ACTIVITY :: The entries are to be repeated in full, without any change.

STORED DATA ::
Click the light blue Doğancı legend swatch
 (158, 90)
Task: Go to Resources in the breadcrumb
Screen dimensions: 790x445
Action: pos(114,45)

FINISHED TASK ::
Click the light blue Doğancı legend swatch
 (158, 90)
Task: Go to Resources in the breadcrumb
Screen dimensions: 790x445
Action: pos(114,45)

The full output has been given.